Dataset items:

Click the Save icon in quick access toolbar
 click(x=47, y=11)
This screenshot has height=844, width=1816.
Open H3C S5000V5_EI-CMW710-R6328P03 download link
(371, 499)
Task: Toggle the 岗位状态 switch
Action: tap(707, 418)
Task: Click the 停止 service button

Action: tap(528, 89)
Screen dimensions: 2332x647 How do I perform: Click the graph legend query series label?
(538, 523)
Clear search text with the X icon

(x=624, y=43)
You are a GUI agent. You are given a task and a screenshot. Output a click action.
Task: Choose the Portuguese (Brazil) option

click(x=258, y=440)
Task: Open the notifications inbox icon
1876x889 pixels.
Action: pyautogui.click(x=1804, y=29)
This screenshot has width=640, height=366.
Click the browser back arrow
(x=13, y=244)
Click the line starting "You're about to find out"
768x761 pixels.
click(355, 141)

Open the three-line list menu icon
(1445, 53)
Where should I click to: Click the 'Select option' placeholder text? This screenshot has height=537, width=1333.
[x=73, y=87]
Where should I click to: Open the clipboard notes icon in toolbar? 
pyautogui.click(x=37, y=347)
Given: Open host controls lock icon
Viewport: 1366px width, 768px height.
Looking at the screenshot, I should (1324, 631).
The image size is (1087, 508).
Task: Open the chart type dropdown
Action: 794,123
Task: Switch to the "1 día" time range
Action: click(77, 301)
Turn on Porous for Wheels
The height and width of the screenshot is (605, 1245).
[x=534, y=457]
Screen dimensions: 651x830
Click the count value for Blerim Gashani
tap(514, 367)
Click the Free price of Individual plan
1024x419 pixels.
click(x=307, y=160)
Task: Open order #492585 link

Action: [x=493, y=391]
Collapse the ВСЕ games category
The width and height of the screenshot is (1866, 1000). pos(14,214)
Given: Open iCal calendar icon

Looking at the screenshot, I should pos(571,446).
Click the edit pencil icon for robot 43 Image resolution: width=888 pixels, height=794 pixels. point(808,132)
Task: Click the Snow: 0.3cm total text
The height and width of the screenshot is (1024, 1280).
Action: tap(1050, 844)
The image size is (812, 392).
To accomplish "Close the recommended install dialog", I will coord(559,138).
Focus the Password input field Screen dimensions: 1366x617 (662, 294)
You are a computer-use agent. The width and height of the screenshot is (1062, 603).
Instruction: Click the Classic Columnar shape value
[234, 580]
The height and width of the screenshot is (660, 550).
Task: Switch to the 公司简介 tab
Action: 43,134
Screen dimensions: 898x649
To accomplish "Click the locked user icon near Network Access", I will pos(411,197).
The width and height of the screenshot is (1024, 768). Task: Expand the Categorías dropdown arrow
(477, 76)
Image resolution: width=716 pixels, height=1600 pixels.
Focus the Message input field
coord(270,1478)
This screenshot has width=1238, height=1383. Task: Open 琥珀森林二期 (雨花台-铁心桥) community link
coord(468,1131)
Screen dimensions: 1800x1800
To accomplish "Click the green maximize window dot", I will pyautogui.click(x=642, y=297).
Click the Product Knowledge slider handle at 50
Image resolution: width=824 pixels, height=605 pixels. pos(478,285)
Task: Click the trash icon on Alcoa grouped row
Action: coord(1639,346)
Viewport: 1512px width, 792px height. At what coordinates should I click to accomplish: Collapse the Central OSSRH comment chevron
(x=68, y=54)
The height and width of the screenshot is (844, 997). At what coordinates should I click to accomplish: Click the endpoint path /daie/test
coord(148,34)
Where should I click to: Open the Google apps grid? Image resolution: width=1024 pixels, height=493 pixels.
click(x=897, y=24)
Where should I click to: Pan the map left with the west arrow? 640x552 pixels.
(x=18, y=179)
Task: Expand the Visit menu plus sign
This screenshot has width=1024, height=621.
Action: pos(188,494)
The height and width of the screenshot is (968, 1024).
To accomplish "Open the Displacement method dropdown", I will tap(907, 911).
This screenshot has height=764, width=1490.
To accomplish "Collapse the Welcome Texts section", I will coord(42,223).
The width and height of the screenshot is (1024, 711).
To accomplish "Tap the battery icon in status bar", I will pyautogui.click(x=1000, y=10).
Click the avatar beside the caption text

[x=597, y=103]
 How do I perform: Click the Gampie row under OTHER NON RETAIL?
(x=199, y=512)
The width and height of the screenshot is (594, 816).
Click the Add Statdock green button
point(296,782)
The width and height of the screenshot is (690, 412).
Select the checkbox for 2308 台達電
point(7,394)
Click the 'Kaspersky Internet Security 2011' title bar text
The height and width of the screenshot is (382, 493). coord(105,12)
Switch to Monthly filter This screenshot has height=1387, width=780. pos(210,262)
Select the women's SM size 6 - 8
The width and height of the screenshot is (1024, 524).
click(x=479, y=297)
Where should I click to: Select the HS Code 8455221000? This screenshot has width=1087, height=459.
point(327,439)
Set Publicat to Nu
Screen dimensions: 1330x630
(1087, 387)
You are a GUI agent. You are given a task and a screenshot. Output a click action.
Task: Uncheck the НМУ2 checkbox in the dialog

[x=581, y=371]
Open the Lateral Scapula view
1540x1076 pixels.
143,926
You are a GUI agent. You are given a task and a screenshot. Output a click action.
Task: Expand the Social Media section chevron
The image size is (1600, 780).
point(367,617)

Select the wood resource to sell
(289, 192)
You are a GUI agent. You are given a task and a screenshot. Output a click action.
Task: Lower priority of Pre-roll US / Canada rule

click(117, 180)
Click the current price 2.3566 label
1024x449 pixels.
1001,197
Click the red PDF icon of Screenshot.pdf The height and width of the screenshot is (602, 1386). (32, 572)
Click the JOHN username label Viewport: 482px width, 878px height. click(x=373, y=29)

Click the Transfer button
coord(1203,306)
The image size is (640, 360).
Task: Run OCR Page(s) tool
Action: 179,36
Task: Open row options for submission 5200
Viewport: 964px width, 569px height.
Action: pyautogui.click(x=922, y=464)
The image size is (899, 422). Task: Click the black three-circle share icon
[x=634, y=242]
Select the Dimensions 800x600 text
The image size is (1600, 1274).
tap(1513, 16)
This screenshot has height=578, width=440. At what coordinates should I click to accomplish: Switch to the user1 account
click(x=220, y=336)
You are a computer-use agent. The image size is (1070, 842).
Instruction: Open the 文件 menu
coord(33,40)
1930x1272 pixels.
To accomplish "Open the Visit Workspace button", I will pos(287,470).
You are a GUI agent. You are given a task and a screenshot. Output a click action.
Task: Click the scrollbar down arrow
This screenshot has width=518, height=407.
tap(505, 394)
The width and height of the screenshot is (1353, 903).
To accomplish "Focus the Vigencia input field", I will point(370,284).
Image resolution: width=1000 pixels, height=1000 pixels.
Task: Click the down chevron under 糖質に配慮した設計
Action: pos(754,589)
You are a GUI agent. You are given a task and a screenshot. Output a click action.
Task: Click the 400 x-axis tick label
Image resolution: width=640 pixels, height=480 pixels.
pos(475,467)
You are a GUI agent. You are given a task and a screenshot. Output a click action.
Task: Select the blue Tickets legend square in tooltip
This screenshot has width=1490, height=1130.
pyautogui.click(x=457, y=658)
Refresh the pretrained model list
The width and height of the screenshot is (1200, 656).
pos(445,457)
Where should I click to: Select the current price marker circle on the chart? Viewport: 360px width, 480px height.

- ASSIGNED TASK -
Filter the entries above down to the lines that hold the word "section", and copy those lines.

- PROBLEM SOLUTION -
To accomplish "Collapse the Welcome Texts section", I will coord(42,223).
Task: Expand the Social Media section chevron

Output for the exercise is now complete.